What is expected:
Count the lines in the entries below that contain the word "height". Reply with the number alone.

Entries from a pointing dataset
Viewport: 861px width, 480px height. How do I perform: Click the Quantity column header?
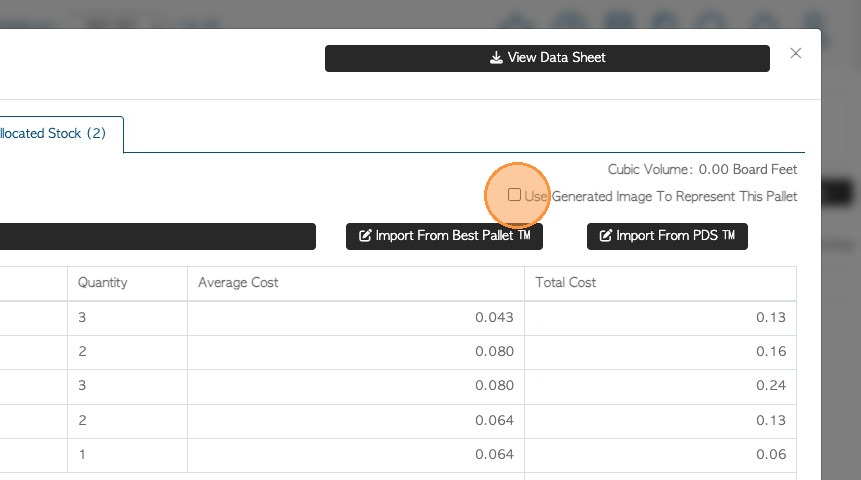(x=103, y=283)
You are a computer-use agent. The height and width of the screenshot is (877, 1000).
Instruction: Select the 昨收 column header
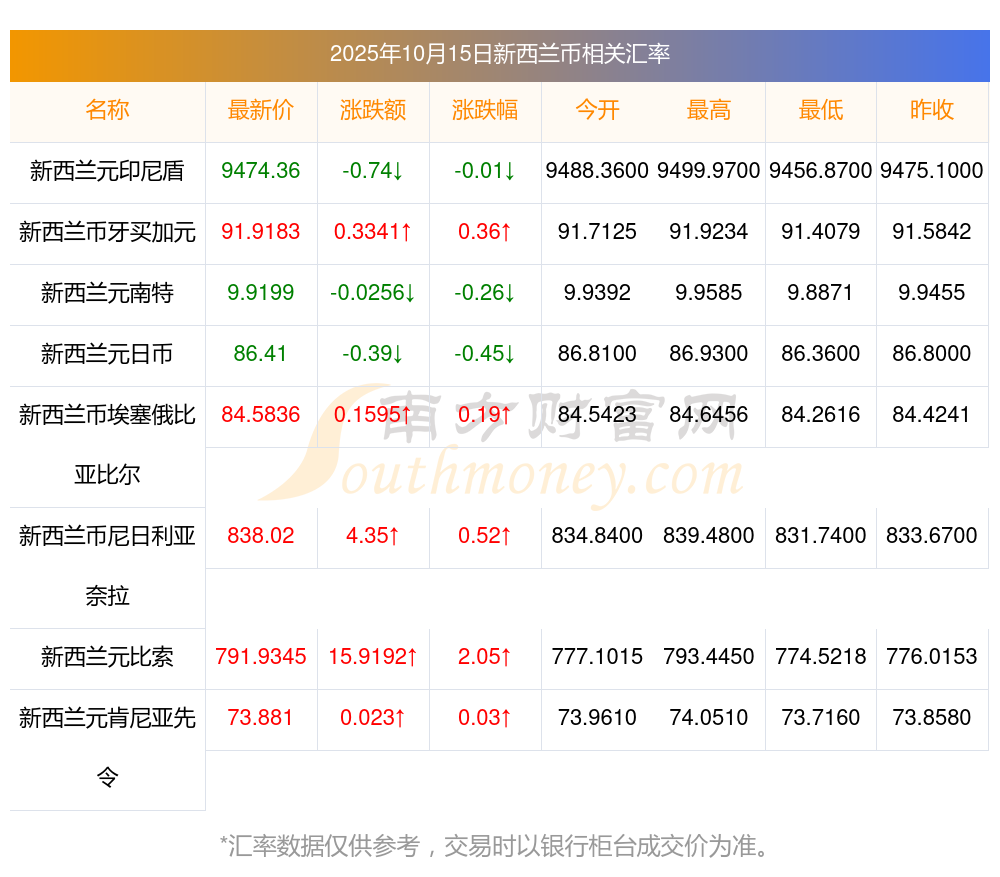[x=932, y=110]
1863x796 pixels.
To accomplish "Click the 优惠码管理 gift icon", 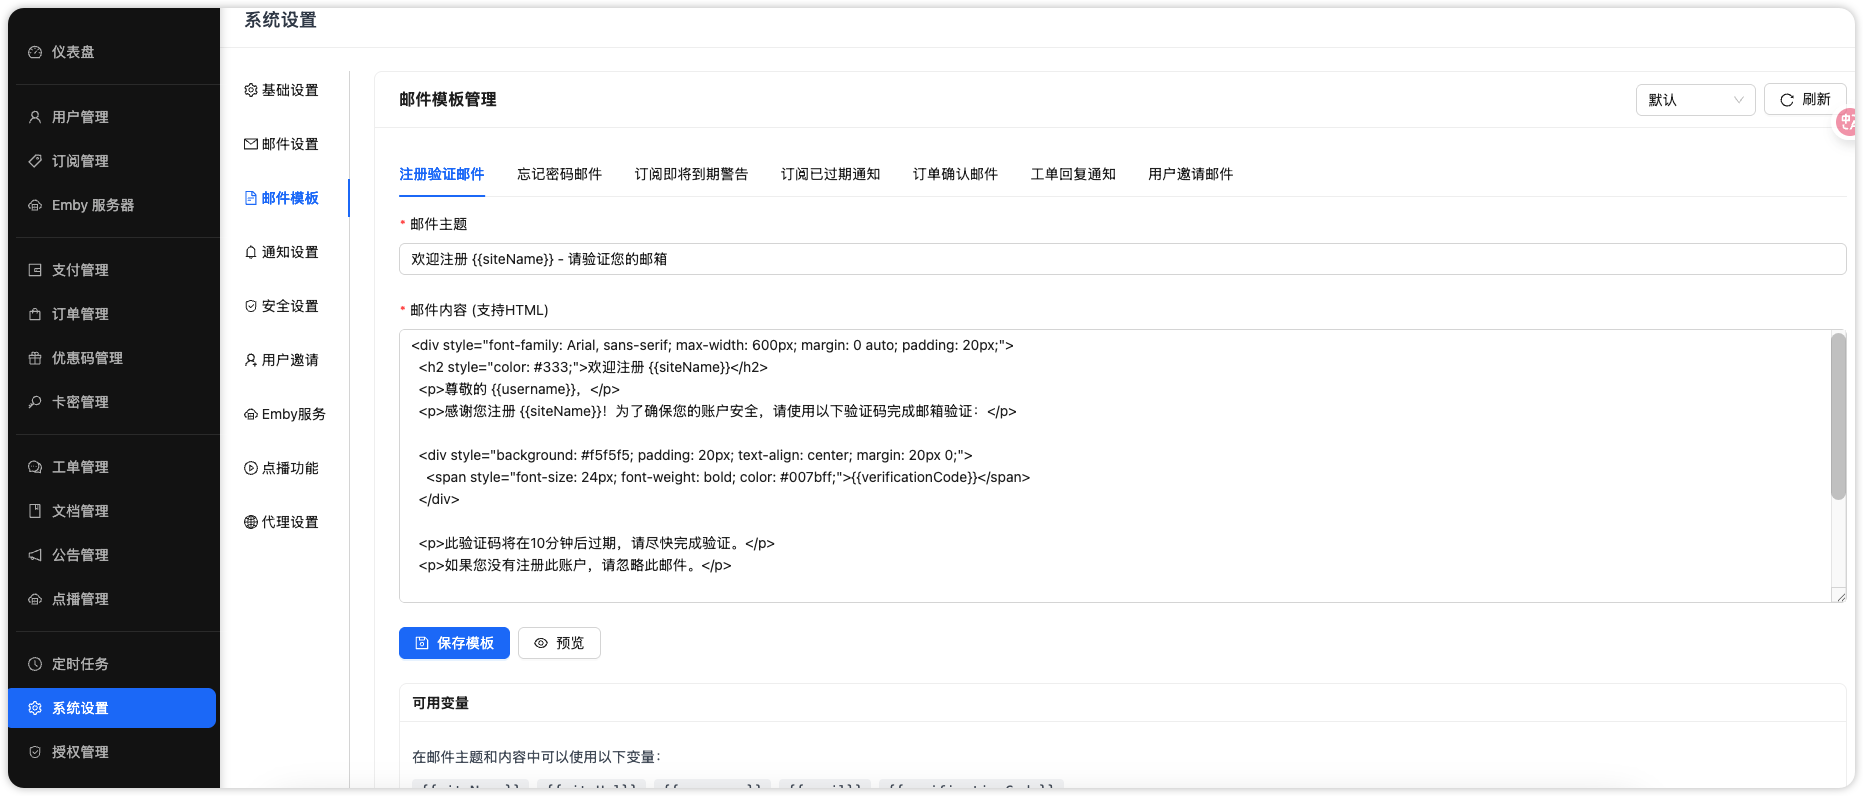I will pyautogui.click(x=35, y=358).
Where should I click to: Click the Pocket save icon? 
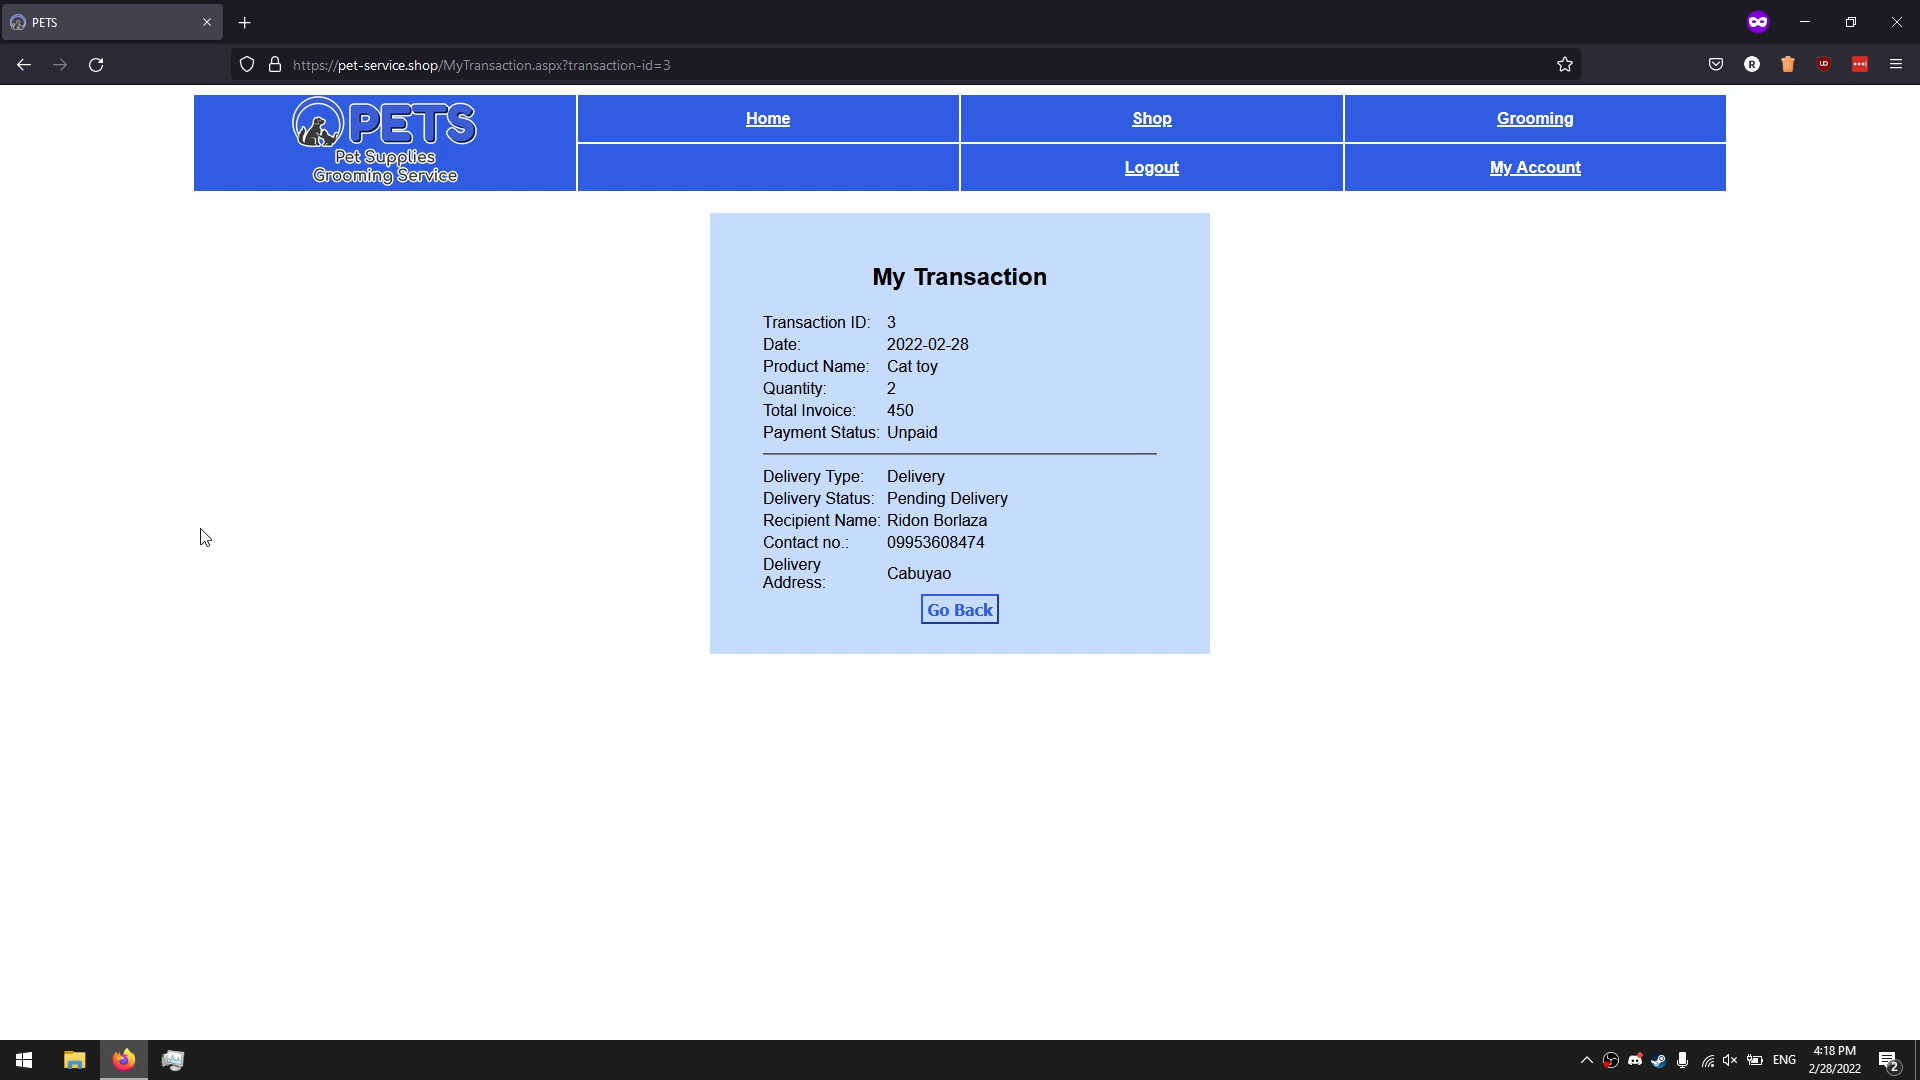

Written solution:
2